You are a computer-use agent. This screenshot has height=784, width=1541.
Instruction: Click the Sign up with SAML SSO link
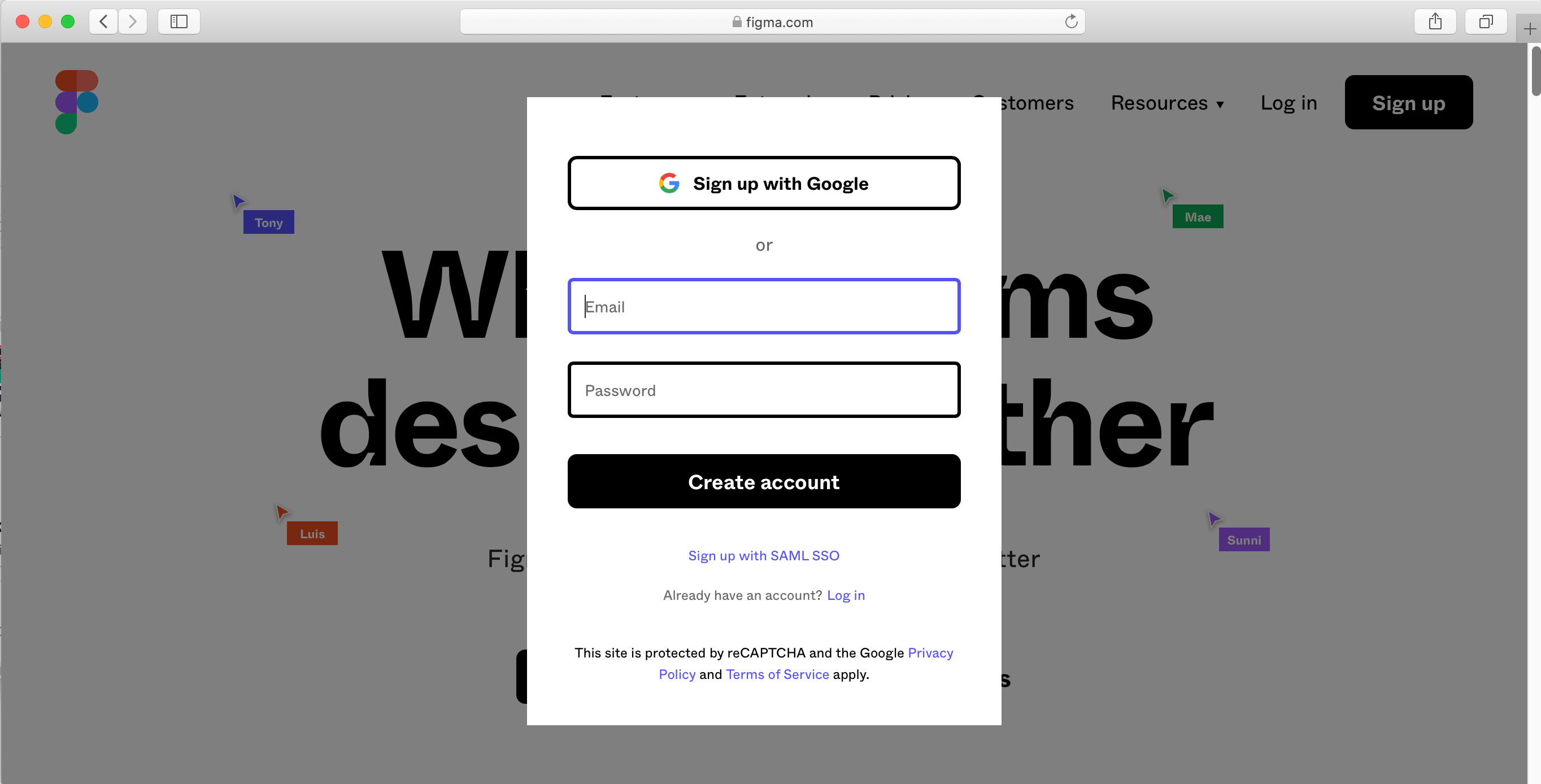(764, 555)
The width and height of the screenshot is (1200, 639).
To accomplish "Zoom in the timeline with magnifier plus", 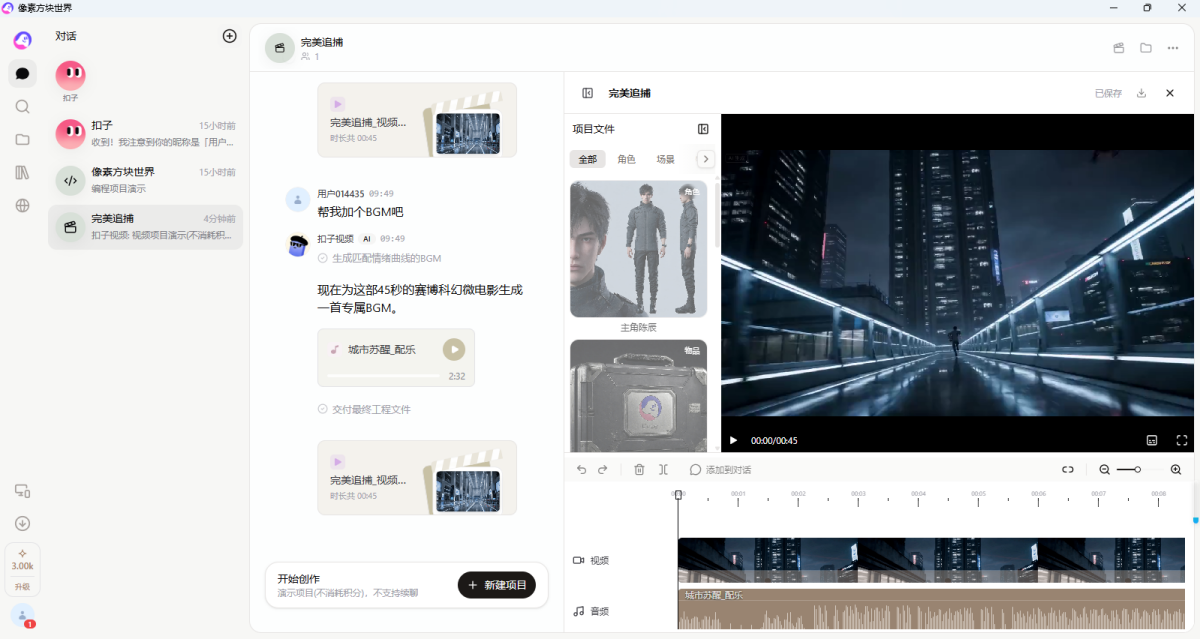I will [1176, 469].
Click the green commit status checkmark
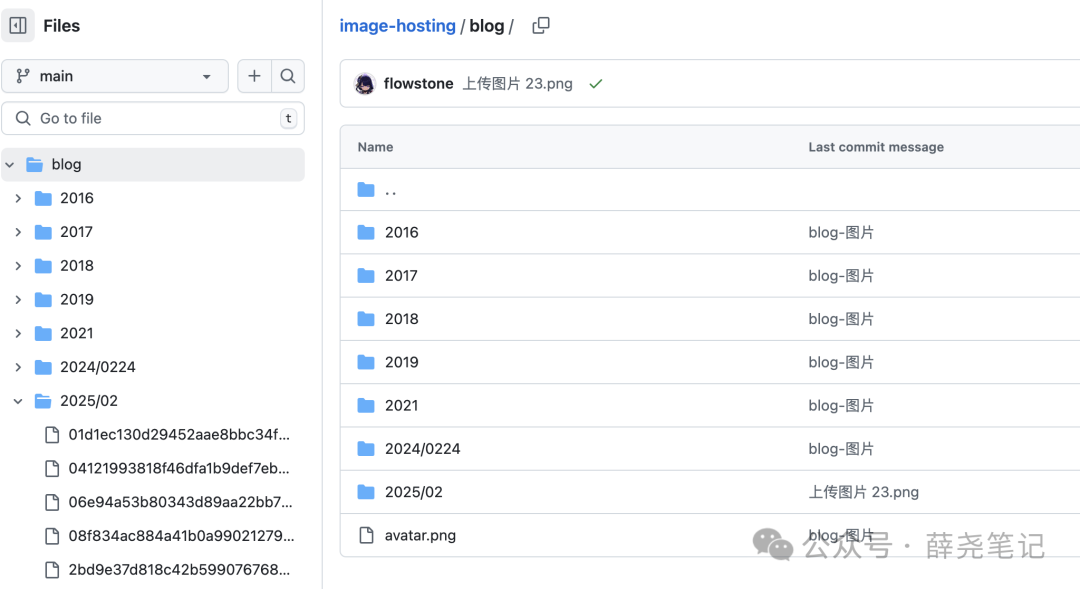1080x589 pixels. 596,84
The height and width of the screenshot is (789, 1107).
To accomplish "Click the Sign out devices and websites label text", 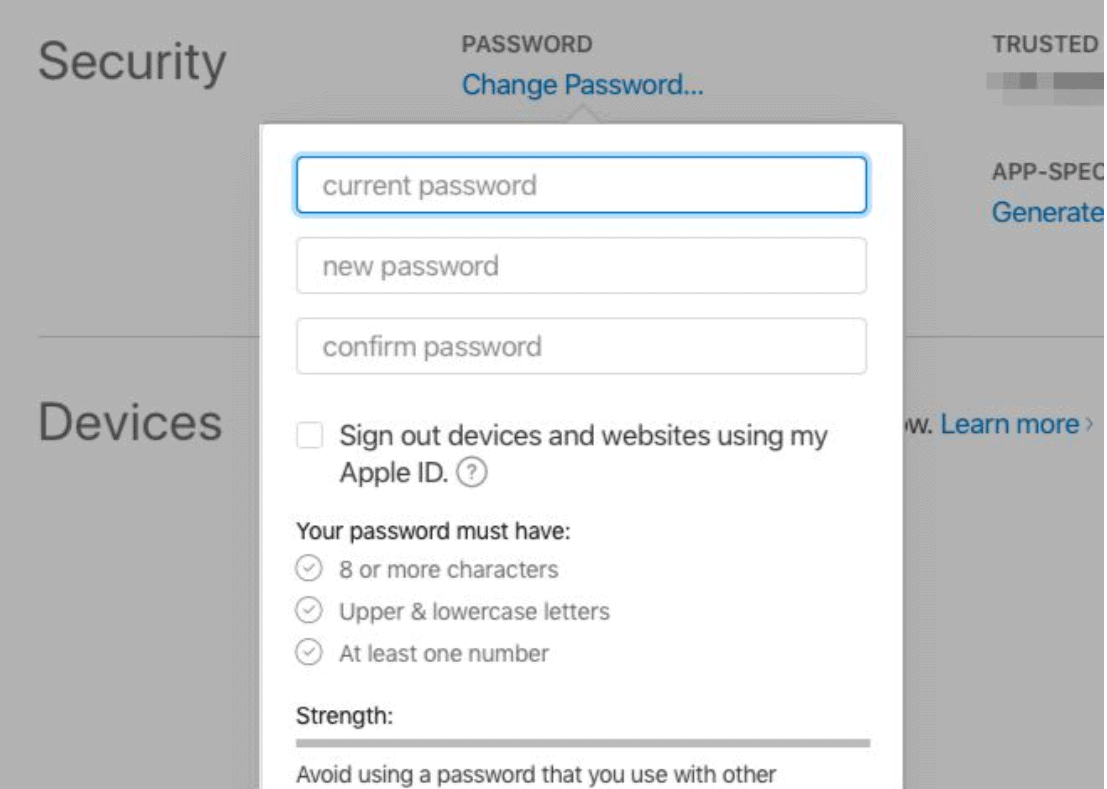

---*---

The line with "The width and" marks the end: restate word for word every line from the top of the data through that one, omitting pictures.

(SOLUTION)
You are a computer-use agent. This screenshot has height=784, width=1541.
Instruction: Click the Sign up with SAML SSO link
(764, 555)
The width and height of the screenshot is (1200, 639).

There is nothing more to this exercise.